In their Market Intelligence Report: Asian, food industry research and consulting firm Technomic says that, “Asian cuisine is one of the ‘big three’ ethnic cuisines, along with Mexican and Italian.” The American palate has moved beyond Chinese food to embrace Thai, Japanese, Indian, Vietnamese and Korean flavors. The report further states that, “The number of Asian concepts is growing in both limited service and full service, and chains large and small are seeing annual sales and unit counts rise.” Meanwhile, a large banner at last years’ Summer Fancy Food Show in DC proclaimed, “Importers identify Mediterranean and Indian as the most influential emerging cuisines.” These so-called trends did not occur overnight, but have been building for years.

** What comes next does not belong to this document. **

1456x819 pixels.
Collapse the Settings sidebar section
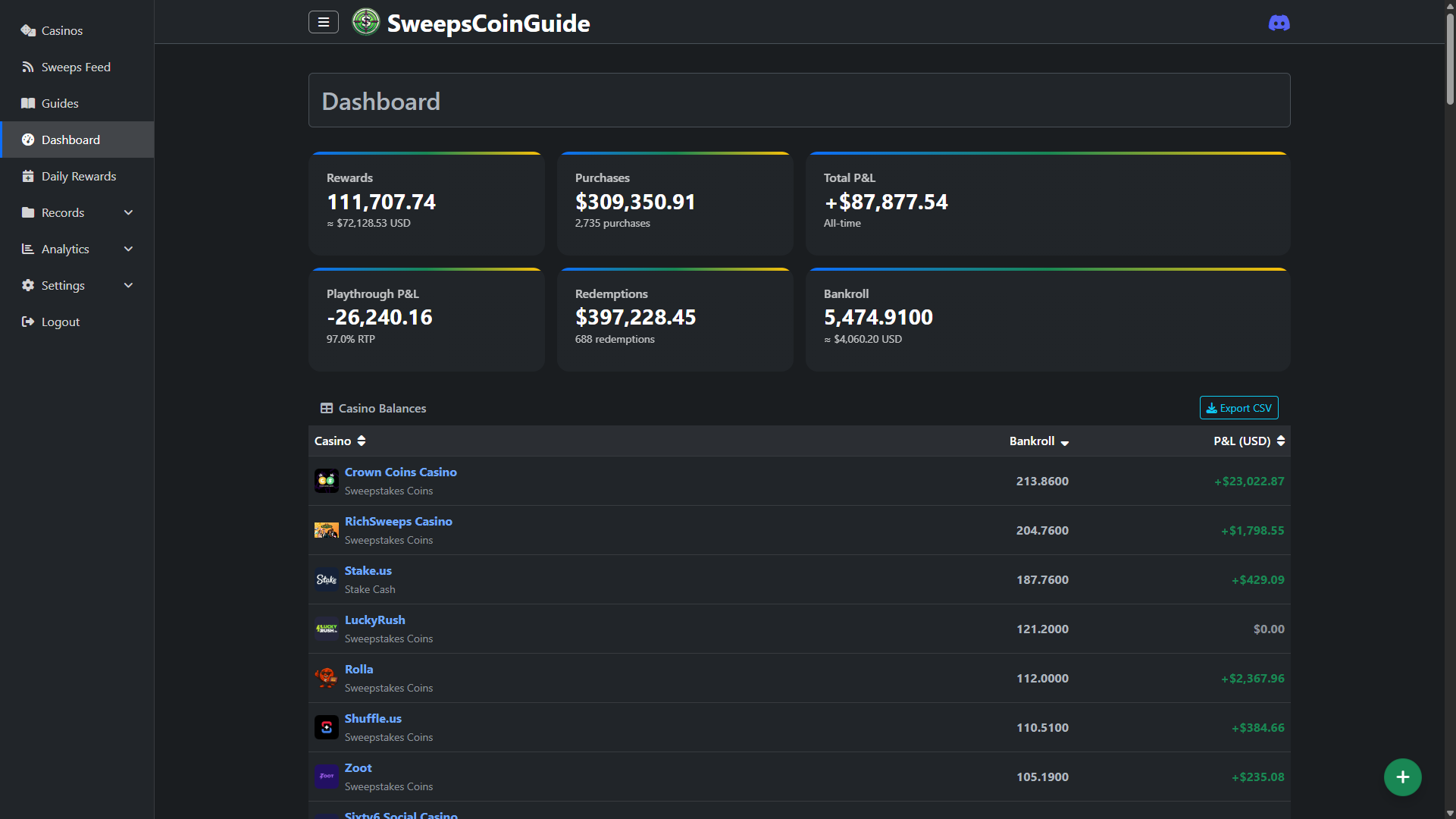point(128,285)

What’s behind the interest in Asian flavors? Credit the Internet, which makes it possible to access any cuisine or recipe at a key-click, as well as 24-hour cable outlets like Food Network, The Cooking Channel, and Travel Channel for creating a more educated consumer. National supermarket chains such as Whole Foods are also making hard to find ingredients like fresh curry leaves, coconut milk, lemon grass, and all manner of chilies, handy. Last but not least, successive waves of Asian immigrants, cuisines in tow, are stirring up the melting pot with new flavors.

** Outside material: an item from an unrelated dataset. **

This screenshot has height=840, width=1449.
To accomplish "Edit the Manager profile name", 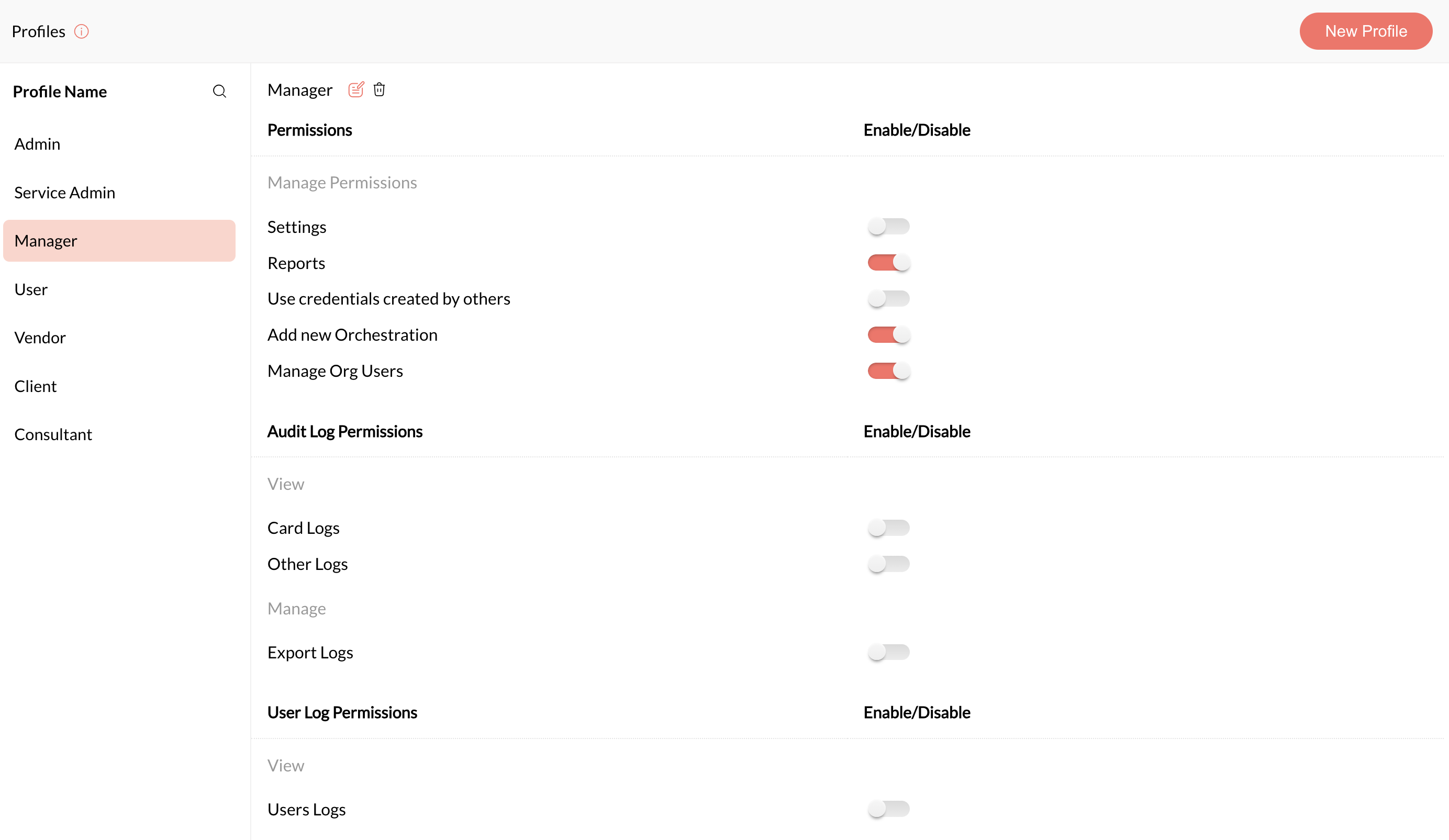I will pyautogui.click(x=356, y=89).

Take my own case in point: A second-generation Sri Lankan immigrant, I grew up eating “rice and curry,” as the cuisine of the island is known. I watched intently as my mother used to buy all the raw spices—coriander, cumin, fennel, etc.–as well as fresh curry leaves from a local Indian shop, and grind her own curry powder in order to make our meals. As food represents an important connection to one’s culture, I wanted to learn how to make these dishes myself, so I returned to Sri Lanka for a year and studied Sri Lankan food from the spices on up. Upon returning stateside, I published Rice & Curry: Sri Lankan Home Cooking (Hippocrene Books, 2011), which The New York Times recognized as notable cookbook.

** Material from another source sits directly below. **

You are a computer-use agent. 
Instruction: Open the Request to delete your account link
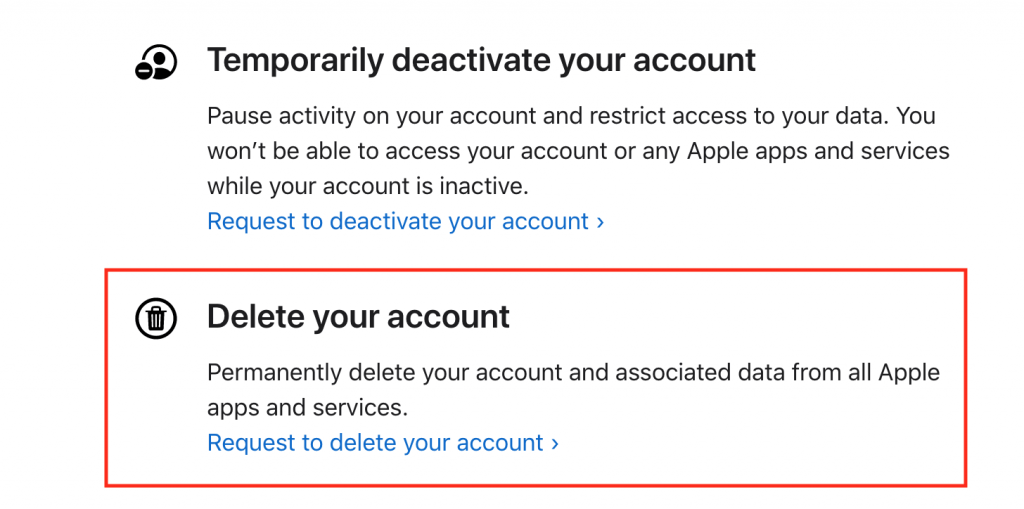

As I’m no celebrity chef, or even someone with culinary credentials, I probably would never have even secured a book deal in the first place without prevailing attitudes towards food—especially the ascendant culture of cooking. American cooks are becoming more adventurous in their outlook and sophisticated in their tastes. People also want to eat healthy, and are more conscious about where their food is sourced. Throw in the pervading economic slump, which is making eating in popular again, and you have a recipe for the success of Asian food. Despite the regional diversity, the cuisines of the sub-continent fulfill all the criteria that people want—they are simple, cheap, delicious, and beneficial.
It’s no coincidence that the theme of this years’ Culinary Institute of America’s 15th Annual Worlds of Flavor Conference and Festival is “Arc of Flavor: Re-imagining Culinary Exchange, From The Mediterranean and Middle East to Asia.” Chefs and culinary professionals from all over the world will participate, exchanging ingredients, techniques, and ideas. Although Pan Asian as a concept became played out, one cannot help but ponder the possibilities of a world fusion cuisine. Whatever the case, it sure is an exciting time to be cooking—and eating.